Home » News » Circular allowing A4 size papers with double-sided printing – Supreme Court

The Supreme Court has issued a circular dated 5 March, intimating that judicial side filings should be made in A4 size paper, of the prescribed quality, with printing on both sides, from April 1 onwards.

A circular in this regard from the Secretary-general of the apex court stated “With a view to bring about uniformity in the issue of paper and printing thereupon and to minimize consumption of paper and consequently to save the environment” the apex court issued the following guidelines. They are:

  1. Superior quality 75 GSM, A4 size paper is to be used with both sides being printed on with the font being Times New Roman, font size 14 and one and a half line spacing with a margin of 4 cm on left and right and 2 cm on the top and bottom, in all the documents to be filed in the Court.
  2. All the communications from the Registry will be sent to the concerned Advocates – on – Record through email, followed by an SMS alert on the registered mobile number of the concerned Advocate – on – Record. The practice of sending a communication through hard copy is to be discontinued.
  3. The filing counter of the Registry following the existing procedure regarding fresh matters are allowed to accept Misc. Applications, Review Petitions, Curative Petitions and Contempt Petitions in disposed of matters in 1 set of original papers and 1 paper book and once the defects are cured the rest of the paper books shall be filed.
  4. A common index has been allowed to be placed in the first volume in case there are more than one volume in a matter a separate index for each volume shall be placed.
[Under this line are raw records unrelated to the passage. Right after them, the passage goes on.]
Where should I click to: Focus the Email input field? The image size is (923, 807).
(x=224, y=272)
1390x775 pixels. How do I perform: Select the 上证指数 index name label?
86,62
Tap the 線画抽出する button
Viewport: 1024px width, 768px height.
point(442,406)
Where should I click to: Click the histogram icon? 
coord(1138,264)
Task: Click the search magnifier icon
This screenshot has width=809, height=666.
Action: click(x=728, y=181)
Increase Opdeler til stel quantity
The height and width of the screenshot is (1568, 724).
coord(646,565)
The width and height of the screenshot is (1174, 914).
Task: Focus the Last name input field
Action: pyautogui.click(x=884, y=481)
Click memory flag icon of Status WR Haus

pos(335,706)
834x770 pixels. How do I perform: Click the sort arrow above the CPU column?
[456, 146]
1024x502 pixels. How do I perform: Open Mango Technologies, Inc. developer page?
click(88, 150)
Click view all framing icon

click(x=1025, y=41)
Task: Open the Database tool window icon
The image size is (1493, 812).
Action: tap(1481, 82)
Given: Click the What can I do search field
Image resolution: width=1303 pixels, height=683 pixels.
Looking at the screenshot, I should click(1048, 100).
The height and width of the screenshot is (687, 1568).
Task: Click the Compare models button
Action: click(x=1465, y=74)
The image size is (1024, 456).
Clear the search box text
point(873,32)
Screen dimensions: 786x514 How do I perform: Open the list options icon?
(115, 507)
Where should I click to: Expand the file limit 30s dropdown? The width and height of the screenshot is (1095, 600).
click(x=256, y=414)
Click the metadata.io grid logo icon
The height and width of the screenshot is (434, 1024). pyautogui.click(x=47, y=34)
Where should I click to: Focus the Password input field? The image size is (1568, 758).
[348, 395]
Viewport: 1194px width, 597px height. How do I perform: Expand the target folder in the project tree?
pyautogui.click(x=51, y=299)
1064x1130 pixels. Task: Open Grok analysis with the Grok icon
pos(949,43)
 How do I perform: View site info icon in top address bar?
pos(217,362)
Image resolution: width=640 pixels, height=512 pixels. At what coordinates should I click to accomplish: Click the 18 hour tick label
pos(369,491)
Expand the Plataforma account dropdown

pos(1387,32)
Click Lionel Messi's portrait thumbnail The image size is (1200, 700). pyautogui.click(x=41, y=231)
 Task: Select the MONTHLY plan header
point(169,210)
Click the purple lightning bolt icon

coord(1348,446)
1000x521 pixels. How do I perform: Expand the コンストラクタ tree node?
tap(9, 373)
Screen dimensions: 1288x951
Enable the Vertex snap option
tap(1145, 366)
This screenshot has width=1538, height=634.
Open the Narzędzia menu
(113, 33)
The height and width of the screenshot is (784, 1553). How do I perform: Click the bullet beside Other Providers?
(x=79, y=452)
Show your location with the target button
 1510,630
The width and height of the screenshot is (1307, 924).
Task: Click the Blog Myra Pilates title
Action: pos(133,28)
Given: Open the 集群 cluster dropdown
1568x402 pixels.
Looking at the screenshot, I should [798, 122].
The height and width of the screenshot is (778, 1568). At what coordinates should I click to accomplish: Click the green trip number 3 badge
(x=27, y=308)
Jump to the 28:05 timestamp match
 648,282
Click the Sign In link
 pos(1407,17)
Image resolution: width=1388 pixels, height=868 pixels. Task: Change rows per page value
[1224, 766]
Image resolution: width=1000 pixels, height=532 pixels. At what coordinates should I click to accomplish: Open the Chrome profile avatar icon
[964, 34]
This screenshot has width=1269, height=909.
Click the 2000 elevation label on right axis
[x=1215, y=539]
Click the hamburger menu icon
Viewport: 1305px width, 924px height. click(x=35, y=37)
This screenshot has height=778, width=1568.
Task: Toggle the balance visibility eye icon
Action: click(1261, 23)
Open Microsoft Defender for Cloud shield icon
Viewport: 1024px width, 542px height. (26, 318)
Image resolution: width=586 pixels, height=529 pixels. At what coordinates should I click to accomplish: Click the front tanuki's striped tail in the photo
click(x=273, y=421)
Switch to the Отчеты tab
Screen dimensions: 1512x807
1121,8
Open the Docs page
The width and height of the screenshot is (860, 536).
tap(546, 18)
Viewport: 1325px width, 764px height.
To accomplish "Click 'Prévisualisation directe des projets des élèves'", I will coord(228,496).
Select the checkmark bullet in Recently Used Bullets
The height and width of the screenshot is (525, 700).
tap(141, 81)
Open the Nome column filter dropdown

The circular further urged that sincere and earnest effort must be made for the economical consumption of paper, by using both sides of the papers, while also ensuring that the content is legible on both sides. Earlier, on 14 January, the Court had issued a circular informing that such measures will be implemented on the administrative side filings.

In the last 12 months, as many as 61,520 cases were filed in the Supreme Court (SC) between October 2016 and September 2017, submitting that using paper printed on both sides in filings would have saved nearly 2,953 trees and 246 million liter water (24,600 tankers–considering one standard tanker-truck holds 10,000 liters), stated an analysis by the Centre for Accountability Systemic Change.